ホーム 暮らし 【語り継ぐ 戦後75年】③ 物言わぬ証言者 予科練生の遺品を収集

【語り継ぐ 戦後75年】③ 物言わぬ証言者 予科練生の遺品を収集

予科練戦没者の遺品や遺書を保管、展示する「雄翔館」が、阿見町青宿、陸上自衛隊武器学校内にある。第2次世界大戦中、予科練生を訓練した土浦海軍航空隊があった場所だ。特攻隊員として出撃した少年らを訓練し、約1万9000人の死者を出した。

陸上自衛隊事務官として武器学校に勤務する行方滋子さん(48)は10年ほど前から、インターネットオークションなどで予科練の遺品を自費で収集している。

2009年、武器学校広報援護班に異動となり、雄翔館の案内を担当したことがきっかけ。来館者にきちんと伝えたいと予科練について勉強し、10代後半の予科練生たちがどう生きたのか、真実を正しく伝えたいという思いを強くした。

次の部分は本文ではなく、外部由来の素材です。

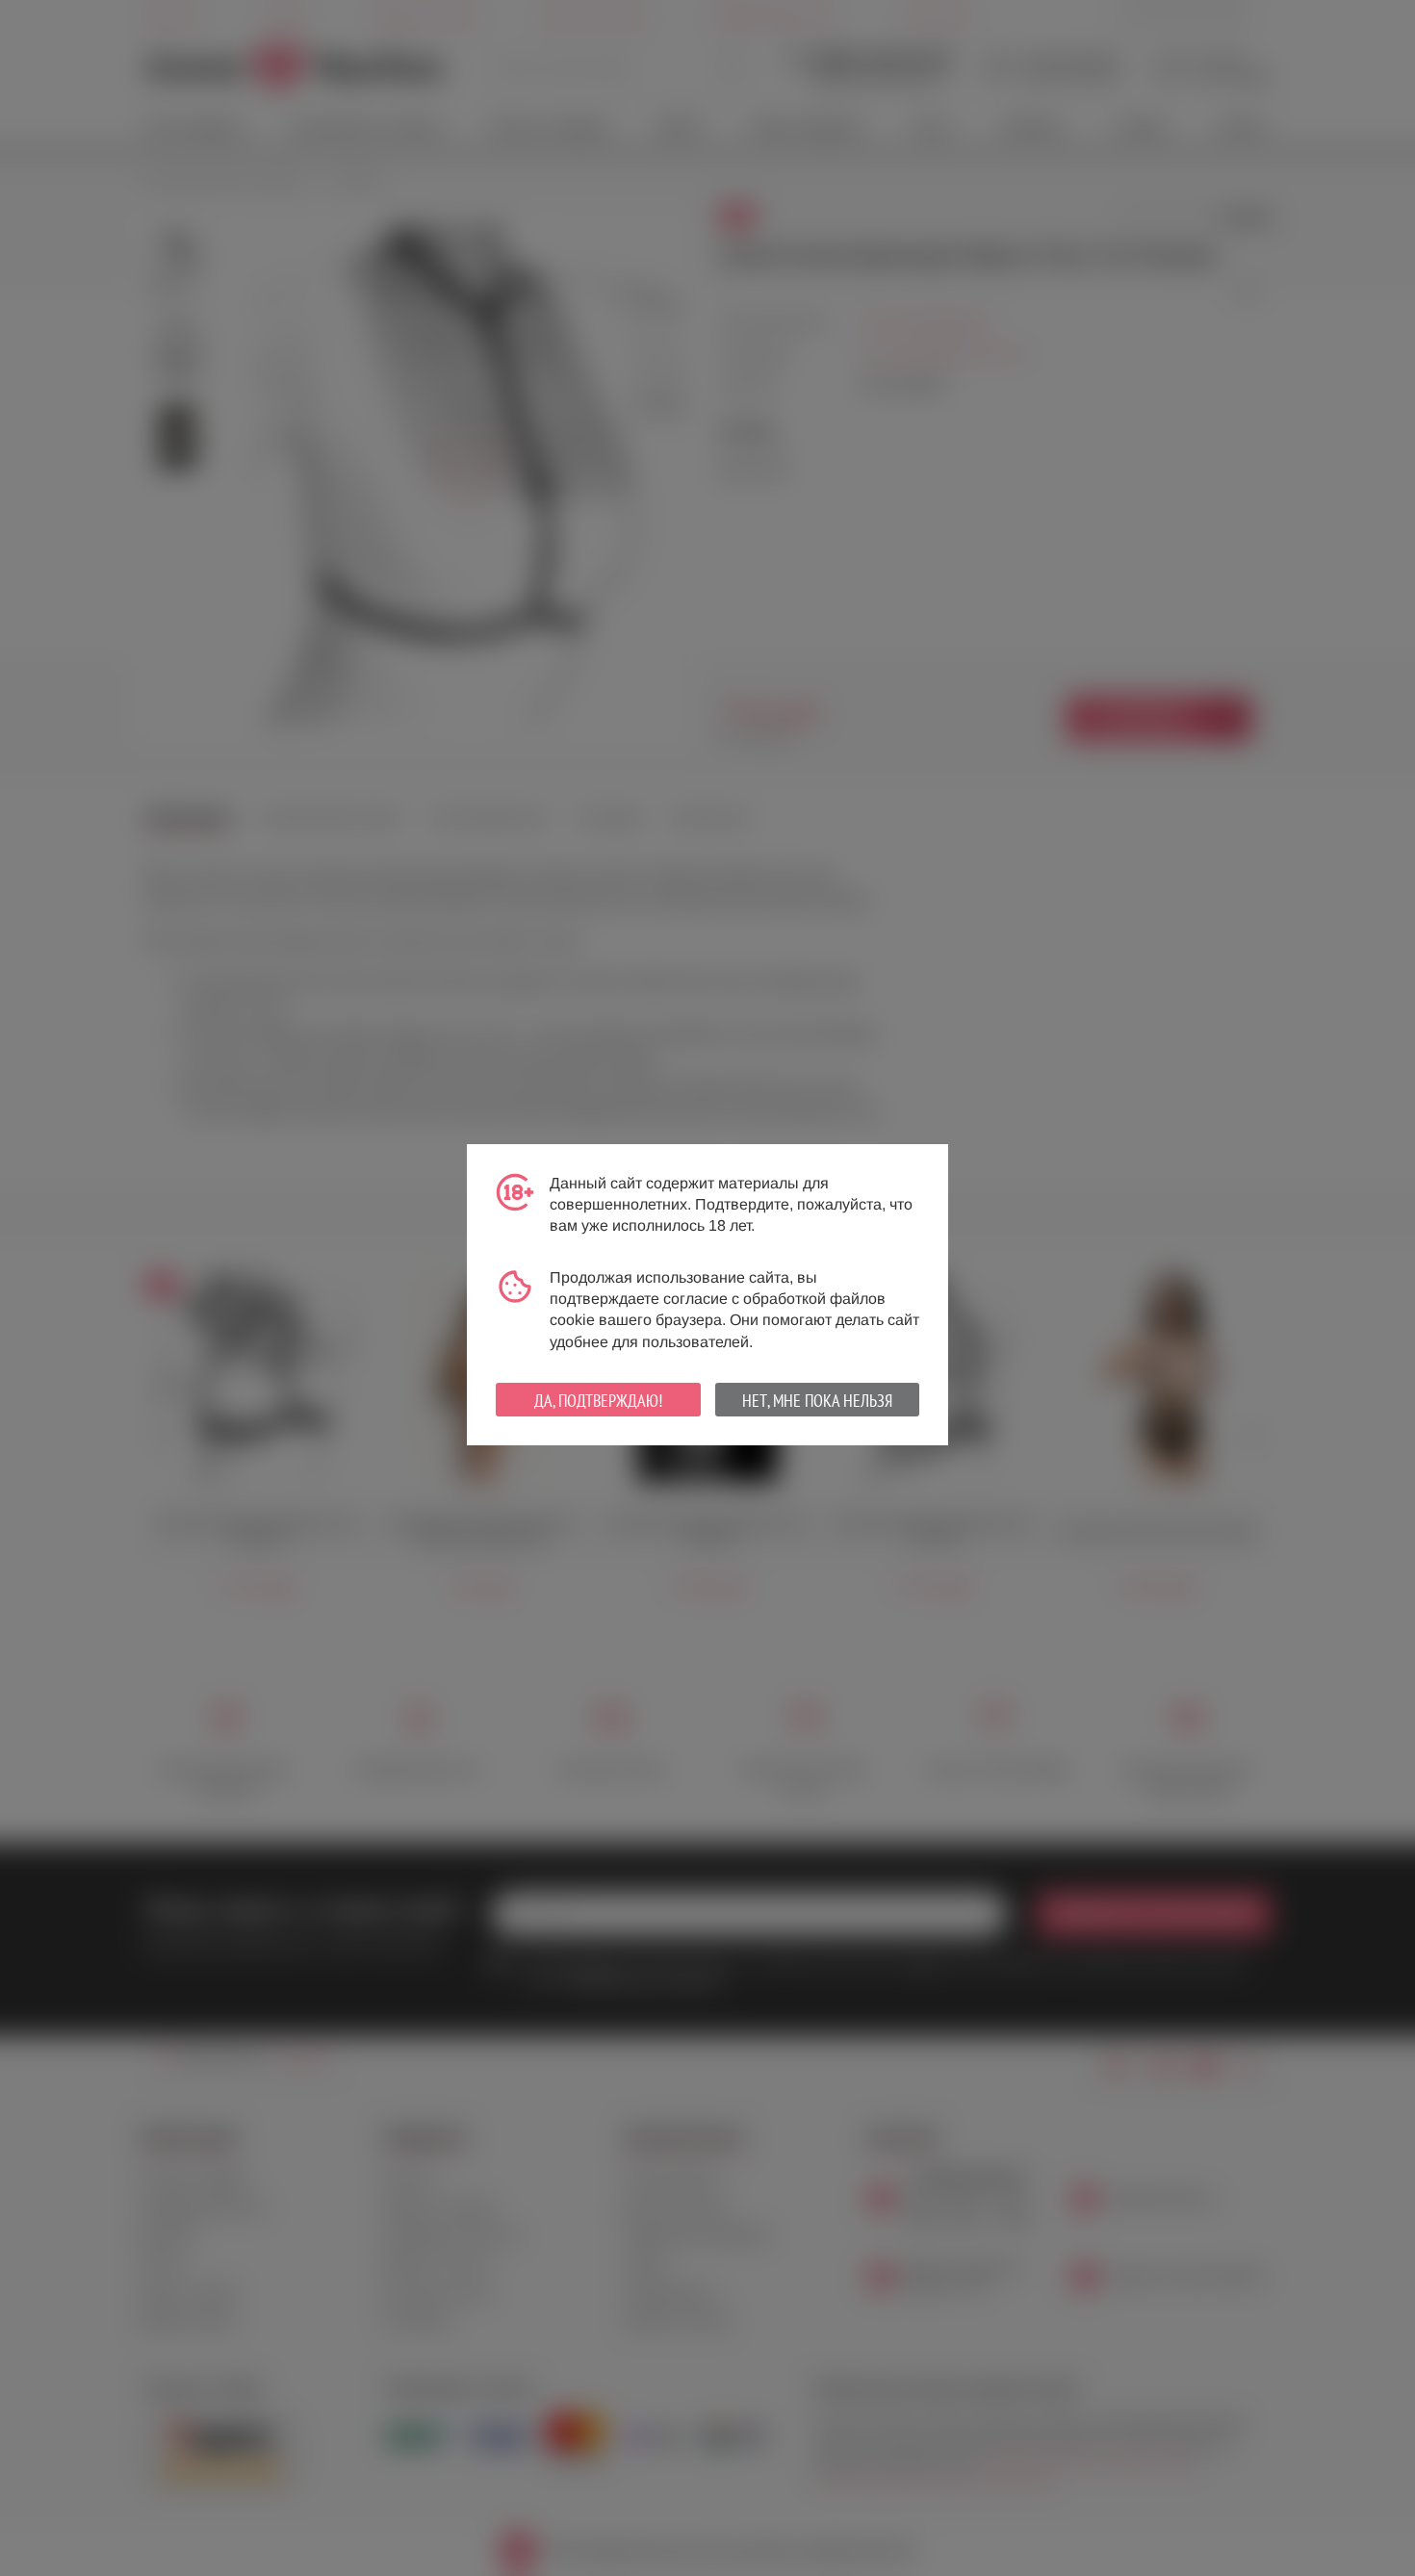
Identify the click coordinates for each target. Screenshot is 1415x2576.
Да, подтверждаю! (598, 1401)
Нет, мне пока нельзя (817, 1401)
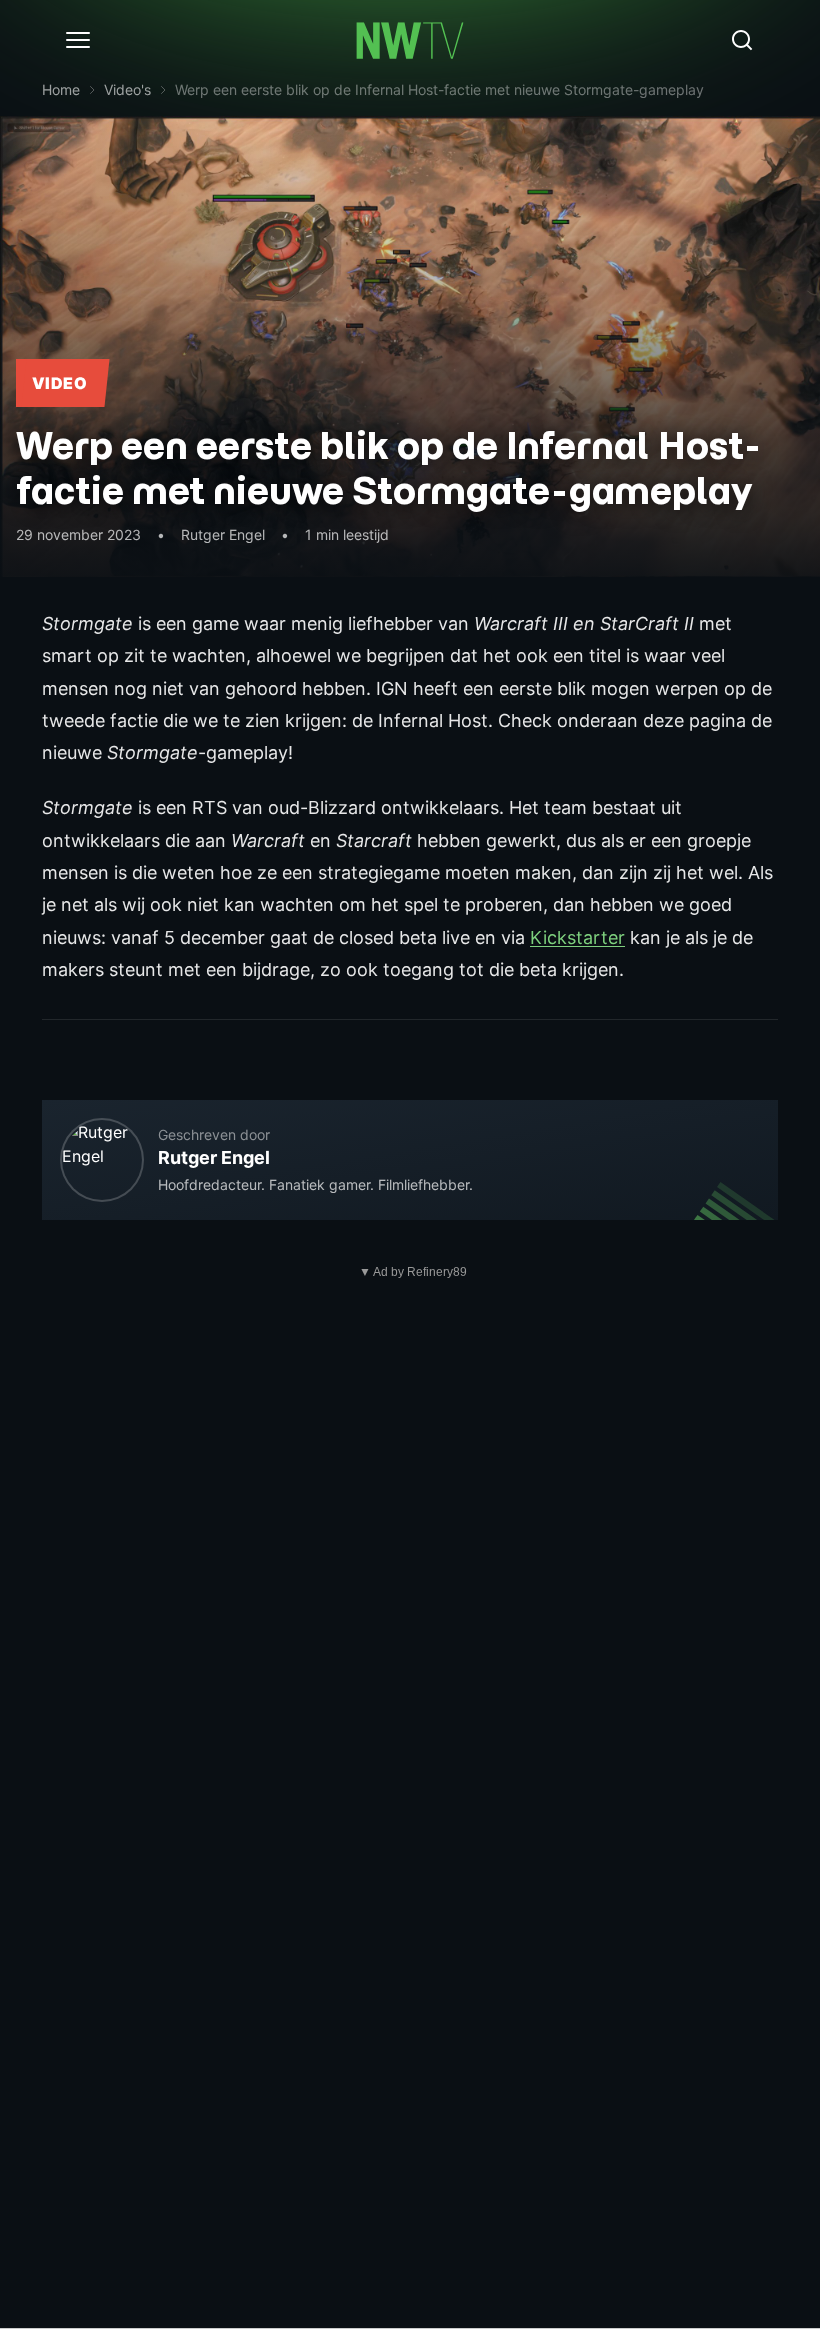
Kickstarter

これまでに収集した遺品は、人間魚雷「回天」の特眼鏡(潜望鏡)、予科練で使用された教科書、日の丸の旗に書かれた寄せ書き、割られた杯(さかずき)、当時のアルバムなど240点に及ぶ。杯は、水杯として出征時に割られ神社境内に埋めたものを、後日、母親が掘り起こして金継ぎし保管していたものだという。「母親は、割った杯を継いで元に戻せば息子が帰ると信じていたのだと思う」と行方さん。

予科練にまつわる全国各地の戦跡を回り、生存者や遺族なども訪ね歩いた。「回天」の訓練基地だった山口県大津島、米軍の機銃掃射を受け貨物船に乗船していた予科練生82人が犠牲になった兵庫県淡路島、特攻隊の出撃基地だった鹿児島県知覧や鹿屋などを訪ねた。

さらに生存者や遺族15人ほどの証言を集めた。初めて証言を聞いた元予科練生は、2013年に96歳で逝去したかすみがうら市の角田和男さんだった。太平洋戦争時、撃墜王と呼ばれた海軍中尉で、戦争末期には特攻機を目的地まで援護する役割の直援機でたびたび出撃した。戦後は開拓農民として農業に従事する傍ら、遺族を訪ねたり、南方で慰霊を行うなどした。

訪ねた行方さんに角田さんは、上空で体当たりする特攻隊員を見送ったときの様子や、翌朝の出撃を控えた隊員らと共に過ごした様子を語ってくれた。なぜ海軍は特攻隊をつくったのかについて角田さんは、神風特攻隊の創設者の1人、大西瀧治郎中将について触れ「フィリピンの戦いで一矢報いて講和にもっていき、戦争を終わらせるためだった」と語った。しかし戦争は終わらなかった。

特眼鏡で最期に見た景色

行方さんが収集した遺品は自宅に保管してあるが、回天の特眼鏡は今、雄翔館内の予科練生、北村十二郎の写真パネル前に展示されている。

北村隊員は1945年6月、回天で出撃しマリアナ東方海域で消息を絶った。「回天は一度出撃したら命はなかった。隊員たちが特眼鏡を通して見た最期の景色がどんなものだったか、遺品を通してさまざまな思いを伝えていけたら」と行方さんはいう。

雄翔館は、予科練出身者や遺族などでつくる「海原会」(東京都品川区)が管理している。しかし海原会自体、1973年の創設時は8000人いた会員(うち予科練出身者6000人、遺族2000人)が、現在は創設時の10分の1を下回り、700人以下になっているという。

海原会事務局長の平野陽一郎さん(69)は「予科練の生存者も90歳を超え、予科練生を直接知る親やきょうだいなどの遺族も亡くなってしまったか、高齢化している。武器学校のOBなどにも呼び掛け、一般の思いのある人を募って海原会の会員に迎え、つないでいきたい」と語る。

雄翔館。隣に阿見町の予科練平和記念館がある

世代交代で散逸の危機

予科練の遺品や遺書は戦後、親やきょうだいの手で大事に保管されてきたが、親が亡くなり、きょうだいが高齢化する中、世代交代をきっかけに、廃棄されたり、インターネットオークションに出品されるケースが増え、散逸の危機にあるという。

行方さんは現在、海原会参与・同霞ケ浦副支部長としても活動する。「遺品は物言わぬ証言者。戦没者の思いがこもった遺品が葬り去られないようにしたい」と話す。